begin PROVIDED DATA

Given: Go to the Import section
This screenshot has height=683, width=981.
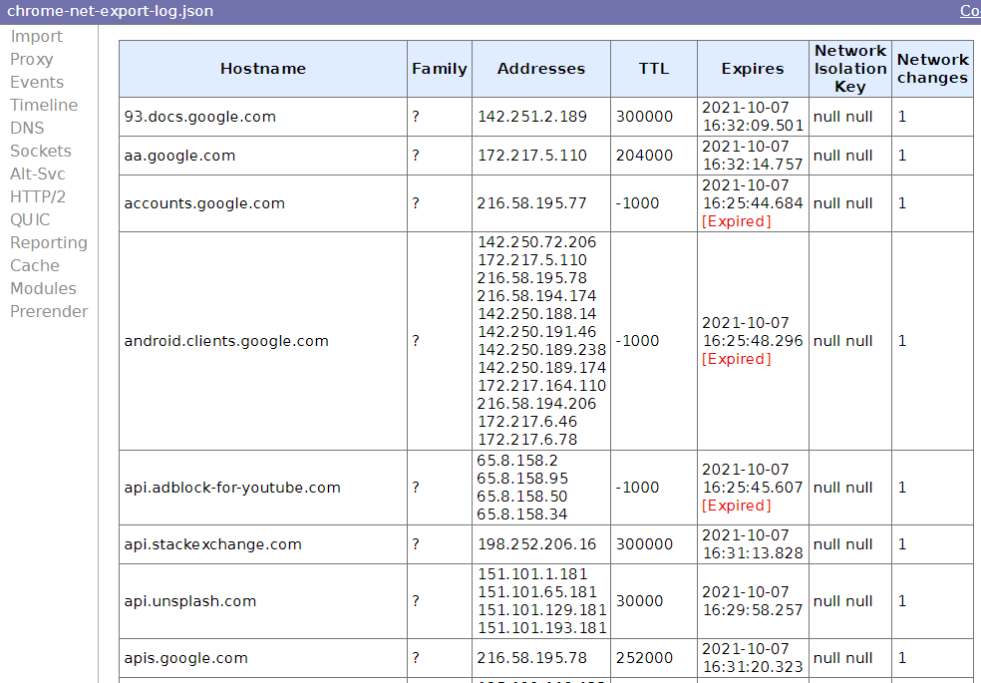Looking at the screenshot, I should coord(36,36).
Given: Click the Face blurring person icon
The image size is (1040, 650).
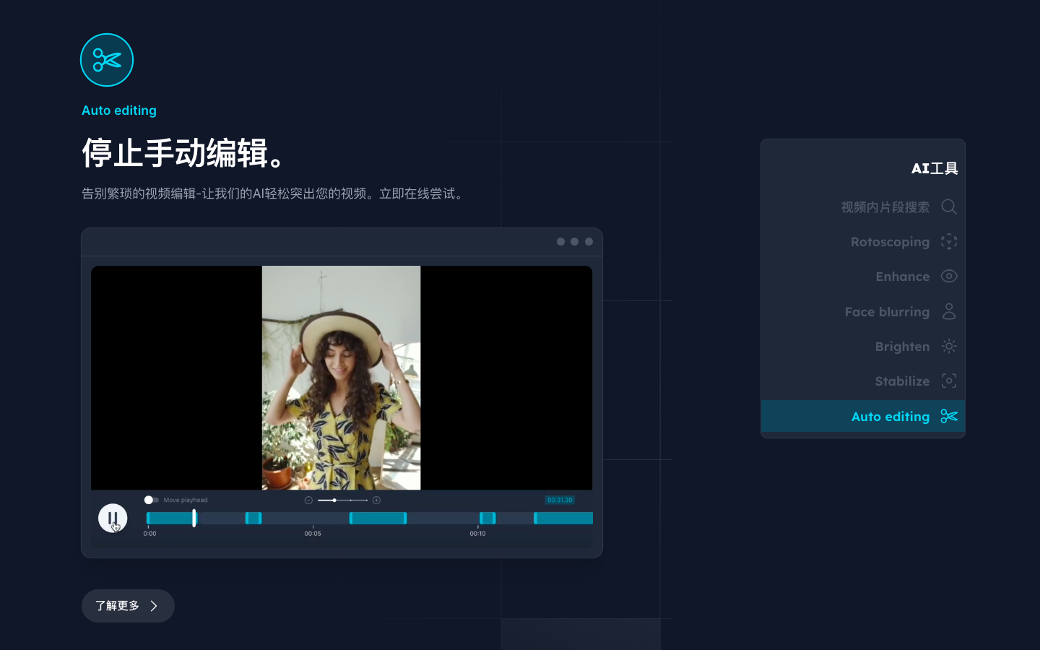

end PROVIDED DATA

GIVEN REQUEST: Rename "Given" to "Instruction" throughout the items above and write them out again with everything else unchanged. Leave the pictures out.

ANSWER:
Instruction: Go to the Import section
This screenshot has height=683, width=981.
Looking at the screenshot, I should coord(36,36).
Instruction: Click the Face blurring person icon
The image size is (1040, 650).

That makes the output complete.